其中 aof_rewrite_base_size 为上一次resize完成后的oaf文件大小;
aof_current_size aof文件当前大小;
growth为计算出的增长率;
aof_rewrite_perc为配置的重写百分比
long long base = server.aof_rewrite_base_size ?
server.aof_rewrite_base_size : 1;
long long growth = (server.aof_current_size*100/base) - 100;
if (growth >= server.aof_rewrite_perc) {
redisLog(REDIS_NOTICE,"Starting automatic rewriting of AOF on %lld%% growth",growth);
rewriteAppendOnlyFileBackground();
}
resize具体的执行过程是调用rewriteAppendOnlyFileBackground()函数,此函数创建子进程进行resize操作,为了尽量减少aof文件的大小,也就是命令的树龄,resize过程会从hash表中读取每一个key,然后用RPUSH, SADD and ZADD等命令来替换。

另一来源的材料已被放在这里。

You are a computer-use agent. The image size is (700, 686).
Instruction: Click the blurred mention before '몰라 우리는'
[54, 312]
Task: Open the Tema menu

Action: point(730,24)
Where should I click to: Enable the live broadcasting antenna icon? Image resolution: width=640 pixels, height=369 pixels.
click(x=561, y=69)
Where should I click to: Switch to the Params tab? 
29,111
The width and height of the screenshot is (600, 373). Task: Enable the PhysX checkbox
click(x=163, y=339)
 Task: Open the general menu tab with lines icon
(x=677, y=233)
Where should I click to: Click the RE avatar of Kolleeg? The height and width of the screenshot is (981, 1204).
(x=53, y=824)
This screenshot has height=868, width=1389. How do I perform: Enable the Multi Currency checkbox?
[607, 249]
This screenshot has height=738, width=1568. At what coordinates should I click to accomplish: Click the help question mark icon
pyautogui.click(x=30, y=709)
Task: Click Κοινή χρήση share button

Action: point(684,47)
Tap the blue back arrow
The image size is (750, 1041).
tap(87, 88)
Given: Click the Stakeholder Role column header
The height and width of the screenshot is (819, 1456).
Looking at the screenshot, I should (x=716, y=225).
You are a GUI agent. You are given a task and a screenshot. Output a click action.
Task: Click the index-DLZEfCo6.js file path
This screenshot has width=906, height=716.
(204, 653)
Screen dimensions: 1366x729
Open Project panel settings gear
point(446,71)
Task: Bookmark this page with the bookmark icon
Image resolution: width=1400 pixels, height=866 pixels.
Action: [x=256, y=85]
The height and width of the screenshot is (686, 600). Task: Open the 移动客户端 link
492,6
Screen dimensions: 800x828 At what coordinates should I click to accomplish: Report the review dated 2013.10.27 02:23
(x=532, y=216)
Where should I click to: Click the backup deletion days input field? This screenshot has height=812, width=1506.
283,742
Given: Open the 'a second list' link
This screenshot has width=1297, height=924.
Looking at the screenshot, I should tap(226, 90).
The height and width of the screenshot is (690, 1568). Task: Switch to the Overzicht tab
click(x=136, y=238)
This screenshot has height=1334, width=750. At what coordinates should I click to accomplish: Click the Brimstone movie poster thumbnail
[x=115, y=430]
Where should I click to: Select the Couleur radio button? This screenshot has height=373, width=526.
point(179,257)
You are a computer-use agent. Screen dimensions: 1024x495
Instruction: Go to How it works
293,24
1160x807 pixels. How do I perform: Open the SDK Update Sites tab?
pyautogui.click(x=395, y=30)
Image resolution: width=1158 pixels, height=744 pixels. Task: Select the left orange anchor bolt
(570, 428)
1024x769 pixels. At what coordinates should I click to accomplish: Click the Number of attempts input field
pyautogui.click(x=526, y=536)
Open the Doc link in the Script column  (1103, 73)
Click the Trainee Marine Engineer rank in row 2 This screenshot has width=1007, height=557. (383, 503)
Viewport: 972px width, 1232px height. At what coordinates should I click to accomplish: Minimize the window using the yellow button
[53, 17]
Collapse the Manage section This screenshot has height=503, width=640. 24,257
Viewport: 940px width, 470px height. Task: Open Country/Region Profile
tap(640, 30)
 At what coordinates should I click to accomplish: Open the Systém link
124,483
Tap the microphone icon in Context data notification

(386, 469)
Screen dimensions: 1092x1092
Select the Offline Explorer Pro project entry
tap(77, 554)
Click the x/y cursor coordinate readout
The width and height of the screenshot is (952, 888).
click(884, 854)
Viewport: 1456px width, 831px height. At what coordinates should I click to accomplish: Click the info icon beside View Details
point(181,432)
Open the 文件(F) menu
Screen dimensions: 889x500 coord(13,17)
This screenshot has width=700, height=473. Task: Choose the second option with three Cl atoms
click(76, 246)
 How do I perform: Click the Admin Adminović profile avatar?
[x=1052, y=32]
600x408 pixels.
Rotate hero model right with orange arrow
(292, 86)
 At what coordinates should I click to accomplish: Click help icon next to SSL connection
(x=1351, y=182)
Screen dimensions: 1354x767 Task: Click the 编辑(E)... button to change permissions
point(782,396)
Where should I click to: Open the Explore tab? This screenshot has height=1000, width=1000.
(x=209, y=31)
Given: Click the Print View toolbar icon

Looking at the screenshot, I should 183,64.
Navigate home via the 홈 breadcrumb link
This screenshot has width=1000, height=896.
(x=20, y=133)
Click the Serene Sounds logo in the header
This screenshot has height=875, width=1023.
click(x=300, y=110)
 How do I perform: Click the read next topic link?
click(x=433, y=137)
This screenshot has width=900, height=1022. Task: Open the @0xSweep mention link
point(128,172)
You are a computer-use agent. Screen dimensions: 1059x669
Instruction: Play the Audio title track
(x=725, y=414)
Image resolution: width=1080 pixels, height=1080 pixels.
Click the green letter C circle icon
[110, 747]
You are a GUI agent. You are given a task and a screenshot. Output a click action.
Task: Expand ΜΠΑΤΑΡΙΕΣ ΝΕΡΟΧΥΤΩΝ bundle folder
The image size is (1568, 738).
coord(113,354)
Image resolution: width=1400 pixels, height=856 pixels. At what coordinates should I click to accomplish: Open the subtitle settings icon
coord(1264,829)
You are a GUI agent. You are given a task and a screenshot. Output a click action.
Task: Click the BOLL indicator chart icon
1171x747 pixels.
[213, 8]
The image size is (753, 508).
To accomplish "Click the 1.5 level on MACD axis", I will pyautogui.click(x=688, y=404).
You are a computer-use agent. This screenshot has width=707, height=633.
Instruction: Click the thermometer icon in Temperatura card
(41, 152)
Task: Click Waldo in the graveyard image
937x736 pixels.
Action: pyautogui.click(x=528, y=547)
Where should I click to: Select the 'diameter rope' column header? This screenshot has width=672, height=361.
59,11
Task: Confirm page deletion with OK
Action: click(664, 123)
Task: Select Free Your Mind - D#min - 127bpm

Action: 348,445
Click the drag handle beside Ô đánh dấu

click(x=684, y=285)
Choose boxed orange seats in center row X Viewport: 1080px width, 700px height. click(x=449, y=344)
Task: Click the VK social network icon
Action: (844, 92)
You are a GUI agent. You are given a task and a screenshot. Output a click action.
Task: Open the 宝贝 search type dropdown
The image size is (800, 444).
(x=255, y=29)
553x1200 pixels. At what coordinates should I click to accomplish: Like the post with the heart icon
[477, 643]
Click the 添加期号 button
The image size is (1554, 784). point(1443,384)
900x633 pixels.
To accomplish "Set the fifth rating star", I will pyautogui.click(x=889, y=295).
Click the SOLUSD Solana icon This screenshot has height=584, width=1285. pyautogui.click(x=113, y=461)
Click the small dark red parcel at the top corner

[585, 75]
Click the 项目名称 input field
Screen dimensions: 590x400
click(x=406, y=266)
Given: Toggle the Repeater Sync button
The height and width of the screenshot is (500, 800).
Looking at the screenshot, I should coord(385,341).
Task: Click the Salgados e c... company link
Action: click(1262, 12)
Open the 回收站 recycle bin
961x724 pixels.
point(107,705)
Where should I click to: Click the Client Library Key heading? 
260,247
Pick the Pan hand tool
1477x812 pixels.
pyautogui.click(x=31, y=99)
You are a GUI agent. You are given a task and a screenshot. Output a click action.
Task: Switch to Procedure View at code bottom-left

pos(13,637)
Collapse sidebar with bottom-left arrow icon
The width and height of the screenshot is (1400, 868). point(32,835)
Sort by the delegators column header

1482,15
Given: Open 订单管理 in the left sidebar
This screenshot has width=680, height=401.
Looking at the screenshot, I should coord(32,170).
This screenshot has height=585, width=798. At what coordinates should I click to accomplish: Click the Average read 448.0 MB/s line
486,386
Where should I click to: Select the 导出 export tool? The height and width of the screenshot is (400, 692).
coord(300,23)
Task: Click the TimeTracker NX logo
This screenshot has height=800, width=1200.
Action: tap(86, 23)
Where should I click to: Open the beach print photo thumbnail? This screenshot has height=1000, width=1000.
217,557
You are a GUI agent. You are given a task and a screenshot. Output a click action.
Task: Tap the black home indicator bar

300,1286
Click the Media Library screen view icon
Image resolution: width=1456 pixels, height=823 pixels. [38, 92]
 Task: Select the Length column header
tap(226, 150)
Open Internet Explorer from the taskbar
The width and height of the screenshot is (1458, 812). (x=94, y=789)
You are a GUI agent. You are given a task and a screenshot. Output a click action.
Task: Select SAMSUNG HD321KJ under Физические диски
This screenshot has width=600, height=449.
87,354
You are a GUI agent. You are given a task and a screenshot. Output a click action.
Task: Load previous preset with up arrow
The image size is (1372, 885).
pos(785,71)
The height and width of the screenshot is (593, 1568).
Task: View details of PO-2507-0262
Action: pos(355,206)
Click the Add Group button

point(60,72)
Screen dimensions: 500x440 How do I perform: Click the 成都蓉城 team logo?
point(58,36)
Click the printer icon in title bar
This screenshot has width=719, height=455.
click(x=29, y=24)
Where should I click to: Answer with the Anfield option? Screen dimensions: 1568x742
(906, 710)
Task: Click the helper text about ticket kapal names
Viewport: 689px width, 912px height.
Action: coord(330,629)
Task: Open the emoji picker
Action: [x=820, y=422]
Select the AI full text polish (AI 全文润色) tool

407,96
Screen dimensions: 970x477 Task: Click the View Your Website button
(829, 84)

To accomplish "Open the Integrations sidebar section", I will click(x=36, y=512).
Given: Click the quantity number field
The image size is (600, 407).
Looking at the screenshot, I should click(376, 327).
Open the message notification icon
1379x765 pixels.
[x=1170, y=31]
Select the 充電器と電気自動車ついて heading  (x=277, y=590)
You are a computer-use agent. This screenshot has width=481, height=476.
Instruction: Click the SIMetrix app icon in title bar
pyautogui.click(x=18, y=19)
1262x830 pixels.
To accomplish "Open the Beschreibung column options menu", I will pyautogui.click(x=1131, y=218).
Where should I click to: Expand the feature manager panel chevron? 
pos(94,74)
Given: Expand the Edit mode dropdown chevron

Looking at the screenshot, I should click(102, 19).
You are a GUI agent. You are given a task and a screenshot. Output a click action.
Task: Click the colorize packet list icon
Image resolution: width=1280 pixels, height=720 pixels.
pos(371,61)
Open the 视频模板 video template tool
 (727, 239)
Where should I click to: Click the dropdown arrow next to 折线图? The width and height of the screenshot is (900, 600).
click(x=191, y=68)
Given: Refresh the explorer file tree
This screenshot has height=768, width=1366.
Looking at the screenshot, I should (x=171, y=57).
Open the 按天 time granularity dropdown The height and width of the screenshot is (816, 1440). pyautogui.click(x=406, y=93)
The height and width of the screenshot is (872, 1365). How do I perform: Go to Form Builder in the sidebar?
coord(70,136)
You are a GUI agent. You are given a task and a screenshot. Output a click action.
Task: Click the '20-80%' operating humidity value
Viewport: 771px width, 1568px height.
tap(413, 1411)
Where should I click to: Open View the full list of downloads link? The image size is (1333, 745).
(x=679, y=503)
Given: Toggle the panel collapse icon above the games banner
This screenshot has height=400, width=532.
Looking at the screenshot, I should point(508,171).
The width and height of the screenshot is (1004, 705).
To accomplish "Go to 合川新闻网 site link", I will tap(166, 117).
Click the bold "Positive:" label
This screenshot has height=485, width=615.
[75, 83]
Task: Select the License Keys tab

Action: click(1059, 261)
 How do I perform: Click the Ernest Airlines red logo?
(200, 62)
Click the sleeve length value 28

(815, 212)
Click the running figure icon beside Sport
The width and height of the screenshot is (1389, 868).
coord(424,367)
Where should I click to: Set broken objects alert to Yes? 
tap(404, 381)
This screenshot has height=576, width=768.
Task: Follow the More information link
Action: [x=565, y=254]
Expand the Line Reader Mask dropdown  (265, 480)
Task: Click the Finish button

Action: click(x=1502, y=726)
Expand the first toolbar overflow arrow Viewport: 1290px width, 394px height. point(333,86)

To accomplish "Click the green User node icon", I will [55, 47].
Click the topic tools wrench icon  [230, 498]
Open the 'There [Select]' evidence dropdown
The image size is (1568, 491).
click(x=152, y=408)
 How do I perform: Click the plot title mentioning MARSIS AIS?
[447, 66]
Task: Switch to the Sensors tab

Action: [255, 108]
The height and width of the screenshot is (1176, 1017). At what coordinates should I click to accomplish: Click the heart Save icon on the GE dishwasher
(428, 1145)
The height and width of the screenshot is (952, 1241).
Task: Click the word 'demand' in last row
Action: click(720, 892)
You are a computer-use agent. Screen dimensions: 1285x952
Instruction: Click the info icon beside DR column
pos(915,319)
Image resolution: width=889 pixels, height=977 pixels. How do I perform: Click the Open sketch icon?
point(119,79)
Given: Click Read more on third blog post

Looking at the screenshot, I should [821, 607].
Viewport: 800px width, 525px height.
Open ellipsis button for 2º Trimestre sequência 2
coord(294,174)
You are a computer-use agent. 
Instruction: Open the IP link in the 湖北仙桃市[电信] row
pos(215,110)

启动resize进程之后,主进程对非阻塞的调用wait3函数,来捕捉resize进程的结束,当捕捉到resize进程结束之后,会调用
backgroundRewriteDoneHandler(int exitcode, int bysignal)函数,函数内调用
aofRewriteBufferWrite(fd),将
server.aof_rewrite_buf_blocks中差异数据补写到aof临时文件中,文件名字是
temp-rewriteaof-bg-resize子进程进程ID.aof。然后会对临时aof文件进行重命名,文件描述符的改写,和rlink()等等。
至此整个aof 持久化过程结束